> [Requirement] Each line of the data below must be given again exactly as written.

> [Data to process]
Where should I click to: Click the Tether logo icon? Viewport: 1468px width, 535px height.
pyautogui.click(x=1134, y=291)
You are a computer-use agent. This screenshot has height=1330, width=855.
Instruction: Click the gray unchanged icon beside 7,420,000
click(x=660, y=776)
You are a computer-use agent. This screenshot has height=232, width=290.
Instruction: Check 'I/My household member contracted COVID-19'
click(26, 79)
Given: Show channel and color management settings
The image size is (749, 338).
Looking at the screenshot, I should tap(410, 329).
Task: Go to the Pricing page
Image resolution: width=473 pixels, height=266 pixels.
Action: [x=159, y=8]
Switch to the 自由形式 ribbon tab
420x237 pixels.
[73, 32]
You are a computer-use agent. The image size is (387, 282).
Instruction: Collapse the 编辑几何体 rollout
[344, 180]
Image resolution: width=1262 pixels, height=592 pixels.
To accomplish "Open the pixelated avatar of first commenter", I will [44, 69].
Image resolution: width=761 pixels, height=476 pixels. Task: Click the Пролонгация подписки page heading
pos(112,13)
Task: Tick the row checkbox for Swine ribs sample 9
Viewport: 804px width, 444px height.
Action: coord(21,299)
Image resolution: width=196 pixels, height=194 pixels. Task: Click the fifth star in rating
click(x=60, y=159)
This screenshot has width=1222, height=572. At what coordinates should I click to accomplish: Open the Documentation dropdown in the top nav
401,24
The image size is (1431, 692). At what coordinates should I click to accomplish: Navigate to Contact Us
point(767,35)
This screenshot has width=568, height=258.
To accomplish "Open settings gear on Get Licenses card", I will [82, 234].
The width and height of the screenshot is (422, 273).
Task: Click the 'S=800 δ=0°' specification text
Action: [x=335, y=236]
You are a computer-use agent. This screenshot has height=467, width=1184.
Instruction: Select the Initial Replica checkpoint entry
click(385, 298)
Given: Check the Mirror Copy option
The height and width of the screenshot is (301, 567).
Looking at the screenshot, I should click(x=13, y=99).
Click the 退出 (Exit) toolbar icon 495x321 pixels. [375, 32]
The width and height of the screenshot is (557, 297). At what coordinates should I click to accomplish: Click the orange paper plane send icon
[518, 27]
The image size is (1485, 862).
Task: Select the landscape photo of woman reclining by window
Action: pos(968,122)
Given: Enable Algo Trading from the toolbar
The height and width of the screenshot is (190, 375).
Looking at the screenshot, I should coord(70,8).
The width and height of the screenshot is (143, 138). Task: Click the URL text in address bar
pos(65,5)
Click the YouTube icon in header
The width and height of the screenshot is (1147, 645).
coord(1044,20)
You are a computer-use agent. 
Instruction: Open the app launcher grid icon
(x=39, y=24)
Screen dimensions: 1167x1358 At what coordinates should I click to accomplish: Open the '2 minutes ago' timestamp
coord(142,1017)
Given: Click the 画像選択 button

> [Answer to this task]
Where should I click to: Click the Tether logo icon? Viewport: 1468px width, 535px height.
pyautogui.click(x=1134, y=291)
You are a computer-use agent. This screenshot has height=1330, width=855.
Instruction: Click the gray unchanged icon beside 7,420,000
click(x=660, y=776)
You are a computer-use agent. This screenshot has height=232, width=290.
Instruction: Check 'I/My household member contracted COVID-19'
click(26, 79)
Given: Show channel and color management settings
The image size is (749, 338).
Looking at the screenshot, I should tap(410, 329).
Task: Go to the Pricing page
Image resolution: width=473 pixels, height=266 pixels.
Action: [x=159, y=8]
Switch to the 自由形式 ribbon tab
420x237 pixels.
[73, 32]
You are a computer-use agent. The image size is (387, 282).
Instruction: Collapse the 编辑几何体 rollout
[344, 180]
Image resolution: width=1262 pixels, height=592 pixels.
To accomplish "Open the pixelated avatar of first commenter", I will [44, 69].
Image resolution: width=761 pixels, height=476 pixels. Task: Click the Пролонгация подписки page heading
pos(112,13)
Task: Tick the row checkbox for Swine ribs sample 9
Viewport: 804px width, 444px height.
Action: coord(21,299)
Image resolution: width=196 pixels, height=194 pixels. Task: Click the fifth star in rating
click(x=60, y=159)
This screenshot has width=1222, height=572. At what coordinates should I click to accomplish: Open the Documentation dropdown in the top nav
401,24
The image size is (1431, 692). At what coordinates should I click to accomplish: Navigate to Contact Us
point(767,35)
This screenshot has width=568, height=258.
To accomplish "Open settings gear on Get Licenses card", I will [82, 234].
The width and height of the screenshot is (422, 273).
Task: Click the 'S=800 δ=0°' specification text
Action: [x=335, y=236]
You are a computer-use agent. This screenshot has height=467, width=1184.
Instruction: Select the Initial Replica checkpoint entry
click(385, 298)
Given: Check the Mirror Copy option
The height and width of the screenshot is (301, 567).
Looking at the screenshot, I should click(x=13, y=99).
Click the 退出 (Exit) toolbar icon 495x321 pixels. [375, 32]
The width and height of the screenshot is (557, 297). At what coordinates should I click to accomplish: Click the orange paper plane send icon
[518, 27]
The image size is (1485, 862).
Task: Select the landscape photo of woman reclining by window
Action: pos(968,122)
Given: Enable Algo Trading from the toolbar
The height and width of the screenshot is (190, 375).
Looking at the screenshot, I should coord(70,8).
The width and height of the screenshot is (143, 138). Task: Click the URL text in address bar
pos(65,5)
Click the YouTube icon in header
The width and height of the screenshot is (1147, 645).
coord(1044,20)
You are a computer-use agent. 
Instruction: Open the app launcher grid icon
(x=39, y=24)
Screen dimensions: 1167x1358 At what coordinates should I click to accomplish: Open the '2 minutes ago' timestamp
coord(142,1017)
Given: Click the 画像選択 button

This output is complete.